Homework 1: Table Selection

# Homework 1: Table Selection

*CSci 2041: Advanced Programming Principles, 

In the `hw2041-f20/hw1` directory, you will find files named `tables.ml` and `select.ml`.
Create a directory named `hw1` in your personal repository, and copy both of these files
to your `hw1` directory.  Don't forget to run `git add` on both the directory and
the files!

**Reminder:** In this class homeworks are a summative activity.  Therefore, unlike lab exercises and reading quizzes, you should only submit code that is the result of your own work and should not discuss solutions to this homework with anyone but the course staff.

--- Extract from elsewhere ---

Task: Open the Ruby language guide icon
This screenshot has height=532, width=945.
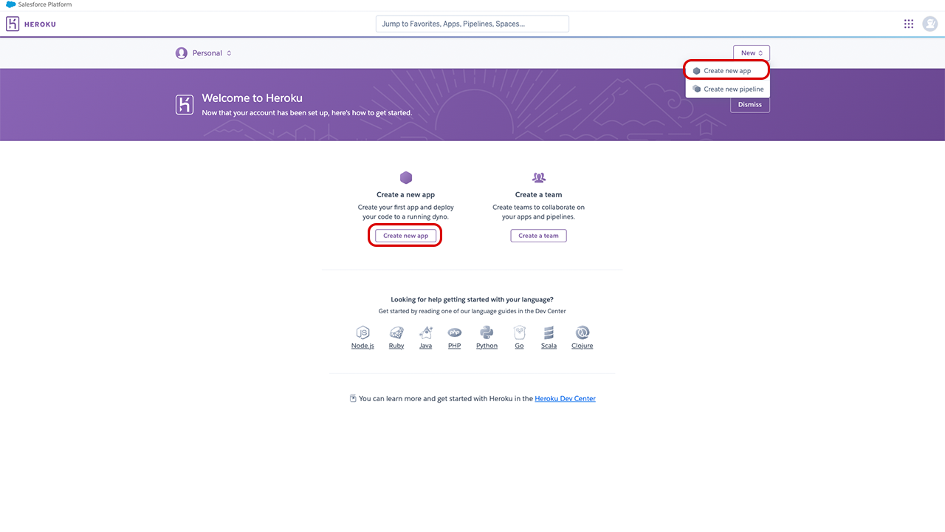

However, you *may* ask clarifying questions about these instructions on `#hw-questions` in the course [Slack workspace](https://csci2041-010-f20.slack.com/).  **No code should be posted in this channel.**

## Background: Command Line programs

Every homework in this class will involve eventually creating a
program that can be run from the "command line" in a terminal.  We will
typically include directions for building these programs in the homework.  They
can usually be compiled with `ocamlc` or `ocamlopt` but sometimes (later in the
semester) we'll use additional libraries and it will be easier to use
`ocamlbuild` to resolve the dependencies between files.  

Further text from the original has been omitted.